The oils employed in adulterating olive oil, and to which regard must be had in testing it, are the following: Cotton seed oil, sesame, peanut, sun flower, rape, and castor oils. The tests for the two last named have hitherto never presented any difficulty, as rape seed is easily detected, owing to the sulphur in it, by saponifying it in a silver dish, and castor oil by its solubility in alcohol. But in recent times another product has come into the market called sulphur oil or pulpa oil, obtained by extracting the pressed olive cake with sulphide of carbon. This also gives a sulphur reaction when saponified, while it resembles castor oil by its solubility in alcohol. When this oil is mixed with ordinary olive oil, it can easily deceive any one who uses the ordinary tests.
My method of testing olive oil is as follows:
First, the so-called elaidine test is made, and then the test with nitric acid. About 5 c. c. (a teaspoonful) of the oil is mixed in a test tube with its own volume of nitric acid, spec. gr. 1.30, and shaken violently for one minute. At the expiration of this time the oils will have acquired the following colors: Olive oil, pale green; cotton seed oil, yellowish brown; sesame, white; sun flower, dirty white; peanut, rape, and castor oils, pale pink or rose.
As soon as the color has been observed, the test glass is put in a water bath at the full boiling temperature and left there five minutes. It was found that the action of nitric acid upon cotton seed and sesame oil was the most violent, sometimes so violent as to throw the oil out of the glass. At the end of another five minutes after the test tube is taken out of the water bath, the following colors are seen: olive and rape oils are red; castor oil is golden yellow; sun flower oil, reddish yellow; sesame and peanut, brownish yellow; cotton seed, reddish brown.
After standing 12 to 18 hours at about 60° Fahr. the olive, rape, and peanut oils will have solidified; sun flower, castor, and cotton seed will be like salve (sticky), while sesame will remain perfectly liquid. Mixtures of olive oil with small quantities of cotton seed or sesame are distinguished by this characteristic--that, although the whole mass, which is darker in color than olive oil, solidifies at first, at the end of 24 or 36 hours a brown oil will be found floating upon the surface of the solid mass, while the lower strata exhibit the yellow color of pure olive oil. Oil of rosemary has no effect when shaken with cold nitric acid, and imparts to it only a slightly darker color on heating. Oils treated with lye act just like pure oils.
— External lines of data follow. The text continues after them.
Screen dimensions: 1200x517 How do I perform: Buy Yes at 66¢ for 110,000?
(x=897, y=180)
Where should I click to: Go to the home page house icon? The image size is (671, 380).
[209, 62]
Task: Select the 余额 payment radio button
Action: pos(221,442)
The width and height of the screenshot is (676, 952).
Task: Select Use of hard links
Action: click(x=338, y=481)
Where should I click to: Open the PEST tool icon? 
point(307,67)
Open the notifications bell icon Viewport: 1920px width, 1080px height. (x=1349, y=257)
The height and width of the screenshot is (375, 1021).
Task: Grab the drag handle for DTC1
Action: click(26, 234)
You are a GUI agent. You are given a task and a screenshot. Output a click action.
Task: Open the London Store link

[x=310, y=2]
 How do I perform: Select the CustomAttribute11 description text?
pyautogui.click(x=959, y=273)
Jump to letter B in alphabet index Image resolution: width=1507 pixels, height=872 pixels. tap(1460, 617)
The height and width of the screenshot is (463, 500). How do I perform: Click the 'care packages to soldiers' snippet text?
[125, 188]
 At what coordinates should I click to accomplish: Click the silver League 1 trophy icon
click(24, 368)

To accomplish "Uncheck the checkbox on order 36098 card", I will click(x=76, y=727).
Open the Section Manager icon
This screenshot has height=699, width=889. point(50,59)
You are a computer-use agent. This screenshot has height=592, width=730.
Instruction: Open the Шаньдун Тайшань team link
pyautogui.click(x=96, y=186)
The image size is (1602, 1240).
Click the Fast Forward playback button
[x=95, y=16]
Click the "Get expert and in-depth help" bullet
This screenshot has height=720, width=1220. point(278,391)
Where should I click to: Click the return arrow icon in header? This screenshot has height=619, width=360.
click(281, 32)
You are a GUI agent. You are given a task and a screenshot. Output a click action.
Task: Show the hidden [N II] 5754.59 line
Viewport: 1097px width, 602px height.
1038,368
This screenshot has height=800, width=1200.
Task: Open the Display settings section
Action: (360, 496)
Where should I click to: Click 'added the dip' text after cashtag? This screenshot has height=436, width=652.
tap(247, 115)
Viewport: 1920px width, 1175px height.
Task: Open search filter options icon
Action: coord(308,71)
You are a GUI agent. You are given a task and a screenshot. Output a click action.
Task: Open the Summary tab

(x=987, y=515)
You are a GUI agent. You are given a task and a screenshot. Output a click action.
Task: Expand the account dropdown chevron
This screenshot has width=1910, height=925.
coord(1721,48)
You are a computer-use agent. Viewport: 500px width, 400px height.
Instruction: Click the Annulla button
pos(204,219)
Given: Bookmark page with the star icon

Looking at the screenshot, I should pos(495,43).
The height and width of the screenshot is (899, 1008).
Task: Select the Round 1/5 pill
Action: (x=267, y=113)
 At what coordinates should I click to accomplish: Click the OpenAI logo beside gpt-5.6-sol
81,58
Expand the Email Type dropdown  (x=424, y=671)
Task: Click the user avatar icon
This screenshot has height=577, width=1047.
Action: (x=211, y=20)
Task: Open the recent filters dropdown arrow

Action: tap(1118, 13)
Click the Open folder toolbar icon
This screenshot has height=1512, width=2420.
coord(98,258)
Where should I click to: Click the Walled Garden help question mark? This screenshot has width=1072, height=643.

Far the purpose of determining the melting point of the fatty acids, 10 grammes of oil were saponified with 5 grammes of caustic potash on the water bath; some water and alcohol being added. After all the alcohol had been expelled the soap was dissolved in hot water, and the fatty acids separated from the clear solution by adding hydrochloric acid. After prolonged heating these acids will swim on the salt solution as a perfectly clear oil, a portion of which is then put into a little, narrow, thin walled tube and allowed to solidify. The point at with it melts and solidifies is determined by putting this tube in a beaker glass filled with water and warming with a small flame. A thermometer is placed in the fatty acids and moved gently about during the observation, and the point accurately observed at which the whole mass becomes perfectly clear, and also when the mercury bulb begins to be clouded. It was found that the acids from pure olive oil melt between 26½ and 28½° C. (= 80° to 83° Fahr.) and solidify at a point not lower than 22° C. (72° Fahr.). The melting point of the fatty acids in the oils used to adulterate olive oil differs considerably from this. The melting and solidifying points of the acids in cotton seed, sesame, and peanut oils lie considerably higher, those of sunflower, rape, and castor oils decidedly lower than those of olive oil.
The melting and solidifying points of these acids are as follows:
Cotton seed melts at 38.0°C. solidifies 35.0°C.
Sesame do. 35.0 do. do. 32.5 do.
Peanut do. 33.0 do. do. 31.0 do.
Sunflower do. 23.0 do. do. 17.0 do.
Rape do. 20.7 do. do. 15.0 do.
Castor oil do. 13.0 do. do. 2.0 do.
The above figures differ so much from those of olive oil, that adulteratious carried to the extent that they are in trade can easily be detected by the aid of an estimation of the melting point, for a Gallipoli olive oil, mixed with 20 per cent. of sunflower oil, melted at 24° C. and solidified at 18° C. (of course, the fatty acids are meant). A Nizza oil, mixed with 20 per cent. cotton seed oil, melted at 31½° C. and solidified at 28° C. A Gallipoli oil with 33-1/3 per cent. of rape oil melted at 23½° C. and solidified at 16½° C. When 0.50 per cent. of rape is added, it melts as low as 20° and solidifies at 13½° C., etc.
In testing the solubility of the fatty acids in alcohol and acetic acid, I employ the method proposed by David (in Comptes Rendus, 1878, p. 1416) for estimating stearic acid.